Luther is almost enjoying a rainy day in Salem, Massachusetts on All Hallow’s Eve when his pursuit of a light-haired, light-skinned guy in a Pilgrim costume sends him crashing back in time to Salem 1692 and the start of the Salem witchcraft trials.
Ezekiel was only going about his chores when a gay, bi-racial man from the future dropped into his life. He doesn’t know Luther is from 2017, not from Boston. He doesn’t know that it’s OK to feel about a man the way he’s coming to feel about Luther. And he has no idea that the wealthy, white men running Salem are about to hang twenty people for the trumped-up crime of witchcraft.

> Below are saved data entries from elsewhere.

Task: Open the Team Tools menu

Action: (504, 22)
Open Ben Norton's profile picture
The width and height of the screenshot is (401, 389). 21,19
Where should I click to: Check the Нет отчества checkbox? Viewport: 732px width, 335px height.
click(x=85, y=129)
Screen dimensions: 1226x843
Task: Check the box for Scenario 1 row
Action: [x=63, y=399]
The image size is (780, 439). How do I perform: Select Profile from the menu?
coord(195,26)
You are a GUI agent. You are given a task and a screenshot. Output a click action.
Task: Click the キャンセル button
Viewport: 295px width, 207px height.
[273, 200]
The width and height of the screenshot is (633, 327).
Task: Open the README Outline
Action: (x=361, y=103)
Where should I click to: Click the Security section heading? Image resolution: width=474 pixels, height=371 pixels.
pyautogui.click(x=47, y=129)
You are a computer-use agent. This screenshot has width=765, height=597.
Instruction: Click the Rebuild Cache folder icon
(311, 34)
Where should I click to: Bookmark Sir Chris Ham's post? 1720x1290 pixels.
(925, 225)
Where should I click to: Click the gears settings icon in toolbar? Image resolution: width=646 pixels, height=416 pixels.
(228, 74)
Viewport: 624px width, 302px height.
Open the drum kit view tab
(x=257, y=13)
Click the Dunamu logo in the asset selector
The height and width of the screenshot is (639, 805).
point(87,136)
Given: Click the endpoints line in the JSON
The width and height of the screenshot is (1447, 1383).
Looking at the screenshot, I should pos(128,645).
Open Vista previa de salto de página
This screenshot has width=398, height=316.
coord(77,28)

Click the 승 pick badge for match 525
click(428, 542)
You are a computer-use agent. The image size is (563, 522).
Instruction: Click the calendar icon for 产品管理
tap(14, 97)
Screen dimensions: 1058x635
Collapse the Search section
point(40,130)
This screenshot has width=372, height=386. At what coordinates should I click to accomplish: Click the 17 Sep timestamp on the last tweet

Ezekiel has a lot to learn, both in bed and out, and he’s going to have to get up to speed fast if he and Luther are going to prevent a Colonial American tragedy, one that has already kind of happened. Is our future predestined? Or can Luther and Ezekiel change the course of their country for the better?
Predestination Unknown is a full-length M/M time travel romance featuring a bi-racial man from 2017 who travels back in time to the Salem witchcraft trials.
Content warning: Some unsympathetic secondary characters hold and express racist views. Most of these are immediately refuted by other characters, but a few comments go uncorrected.
This is a time travel, historical gay romance where hero Luther is transported back to 1692 Salem just in time for the witch trials. There he meets Ezekiel, a young Puritan who lives with his family on a farm outside town. Ezekiel and his family take Luther in, help him land a job and along the way, Luther and Ezekiel just might change history as they find themselves in the middle of THE witch hunt.
I love the time period, and it’s always interesting to see how an author handles time travel and all that goes with it: the mechanics of the leap, how he realizes he’s traveled, who he meets and how to explain this whole thing to them, how desperate the traveler is to get back, the obstacles he faces (particularly since Luther is a young black man) and to change history or leave it as it was. I don’t actually know much about the attitudes and views of the Puritans except that they were pretty strict, so I’m not even really sure how accepting a family would be for a young black man to come stay with them. Not to mention how easy it would be for a young man of the times to not only acknowledge his homosexuality but to begin a relationship with another man under his family’s and community’s noses. I can’t imagine it would ever happen, and yet I don’t even care.
This was a cute, fun, quick read. I won’t totally spoil the ending except to say that I liked it even though I was a little sad, which isn’t unusual since either someone is leaving their world behind or the heroes go their separate ways.